About this exercise:
Please put every line of the listing below into a Markdown table with the columns Row and Line, numbering the rows in order and leaving out blank lines.

Dataset content:
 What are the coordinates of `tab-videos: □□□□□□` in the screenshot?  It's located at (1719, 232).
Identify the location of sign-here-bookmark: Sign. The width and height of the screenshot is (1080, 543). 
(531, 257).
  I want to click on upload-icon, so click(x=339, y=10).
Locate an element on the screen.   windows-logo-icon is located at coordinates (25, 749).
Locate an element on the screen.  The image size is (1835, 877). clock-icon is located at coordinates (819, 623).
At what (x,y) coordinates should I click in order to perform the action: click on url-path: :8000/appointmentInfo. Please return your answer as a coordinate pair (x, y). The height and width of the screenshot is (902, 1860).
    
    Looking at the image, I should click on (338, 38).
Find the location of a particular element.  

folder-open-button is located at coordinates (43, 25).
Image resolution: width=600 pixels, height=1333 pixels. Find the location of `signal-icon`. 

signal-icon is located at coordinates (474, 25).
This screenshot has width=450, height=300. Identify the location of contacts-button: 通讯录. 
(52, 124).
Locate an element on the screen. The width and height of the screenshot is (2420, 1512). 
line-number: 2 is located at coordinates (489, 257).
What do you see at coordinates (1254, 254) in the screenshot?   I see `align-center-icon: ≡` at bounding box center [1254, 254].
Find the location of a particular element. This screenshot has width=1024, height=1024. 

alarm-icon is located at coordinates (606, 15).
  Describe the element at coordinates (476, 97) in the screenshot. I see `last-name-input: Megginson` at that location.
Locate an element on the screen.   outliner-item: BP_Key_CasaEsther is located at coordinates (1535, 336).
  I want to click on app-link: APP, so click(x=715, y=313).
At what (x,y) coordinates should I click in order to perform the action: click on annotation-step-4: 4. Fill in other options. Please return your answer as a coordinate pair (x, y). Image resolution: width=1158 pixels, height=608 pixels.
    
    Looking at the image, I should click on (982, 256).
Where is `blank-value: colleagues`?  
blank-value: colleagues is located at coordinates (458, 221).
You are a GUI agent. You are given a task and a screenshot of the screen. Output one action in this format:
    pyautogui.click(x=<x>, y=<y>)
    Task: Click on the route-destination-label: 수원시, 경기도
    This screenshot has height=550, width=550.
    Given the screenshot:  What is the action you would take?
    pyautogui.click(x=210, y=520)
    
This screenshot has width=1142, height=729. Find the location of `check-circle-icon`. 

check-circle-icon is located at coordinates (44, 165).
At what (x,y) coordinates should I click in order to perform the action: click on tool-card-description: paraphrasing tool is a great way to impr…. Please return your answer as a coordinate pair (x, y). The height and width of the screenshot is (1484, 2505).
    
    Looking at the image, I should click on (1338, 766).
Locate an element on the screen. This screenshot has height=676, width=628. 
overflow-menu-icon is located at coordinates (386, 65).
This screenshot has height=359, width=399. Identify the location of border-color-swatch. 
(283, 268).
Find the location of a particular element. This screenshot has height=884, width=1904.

Solution for this task:
| Row | Line |
|---|---|
| 1 |  What are the coordinates of `tab-videos: □□□□□□` in the screenshot?  It's located at (1719, 232). |
| 2 | Identify the location of sign-here-bookmark: Sign. The width and height of the screenshot is (1080, 543).  |
| 3 | (531, 257). |
| 4 |   I want to click on upload-icon, so click(x=339, y=10). |
| 5 | Locate an element on the screen.   windows-logo-icon is located at coordinates (25, 749). |
| 6 | Locate an element on the screen.  The image size is (1835, 877). clock-icon is located at coordinates (819, 623). |
| 7 | At what (x,y) coordinates should I click in order to perform the action: click on url-path: :8000/appointmentInfo. Please return your answer as a coordinate pair (x, y). The height and width of the screenshot is (902, 1860). |
| 8 |     Looking at the image, I should click on (338, 38). |
| 9 | Find the location of a particular element.   |
| 10 | folder-open-button is located at coordinates (43, 25). |
| 11 | Image resolution: width=600 pixels, height=1333 pixels. Find the location of `signal-icon`.  |
| 12 | signal-icon is located at coordinates (474, 25). |
| 13 | This screenshot has width=450, height=300. Identify the location of contacts-button: 通讯录.  |
| 14 | (52, 124). |
| 15 | Locate an element on the screen. The width and height of the screenshot is (2420, 1512).  |
| 16 | line-number: 2 is located at coordinates (489, 257). |
| 17 | What do you see at coordinates (1254, 254) in the screenshot?   I see `align-center-icon: ≡` at bounding box center [1254, 254]. |
| 18 | Find the location of a particular element. This screenshot has width=1024, height=1024.  |
| 19 | alarm-icon is located at coordinates (606, 15). |
| 20 |   Describe the element at coordinates (476, 97) in the screenshot. I see `last-name-input: Megginson` at that location. |
| 21 | Locate an element on the screen.   outliner-item: BP_Key_CasaEsther is located at coordinates (1535, 336). |
| 22 |   I want to click on app-link: APP, so click(x=715, y=313). |
| 23 | At what (x,y) coordinates should I click in order to perform the action: click on annotation-step-4: 4. Fill in other options. Please return your answer as a coordinate pair (x, y). Image resolution: width=1158 pixels, height=608 pixels. |
| 24 |     Looking at the image, I should click on (982, 256). |
| 25 | Where is `blank-value: colleagues`?   |
| 26 | blank-value: colleagues is located at coordinates (458, 221). |
| 27 | You are a GUI agent. You are given a task and a screenshot of the screen. Output one action in this format: |
| 28 |     pyautogui.click(x=<x>, y=<y>) |
| 29 |     Task: Click on the route-destination-label: 수원시, 경기도 |
| 30 |     This screenshot has height=550, width=550. |
| 31 |     Given the screenshot:  What is the action you would take? |
| 32 |     pyautogui.click(x=210, y=520) |
| 33 | This screenshot has width=1142, height=729. Find the location of `check-circle-icon`.  |
| 34 | check-circle-icon is located at coordinates (44, 165). |
| 35 | At what (x,y) coordinates should I click in order to perform the action: click on tool-card-description: paraphrasing tool is a great way to impr…. Please return your answer as a coordinate pair (x, y). The height and width of the screenshot is (1484, 2505). |
| 36 |     Looking at the image, I should click on (1338, 766). |
| 37 | Locate an element on the screen. This screenshot has height=676, width=628.  |
| 38 | overflow-menu-icon is located at coordinates (386, 65). |
| 39 | This screenshot has height=359, width=399. Identify the location of border-color-swatch.  |
| 40 | (283, 268). |
| 41 | Find the location of a particular element. This screenshot has height=884, width=1904. |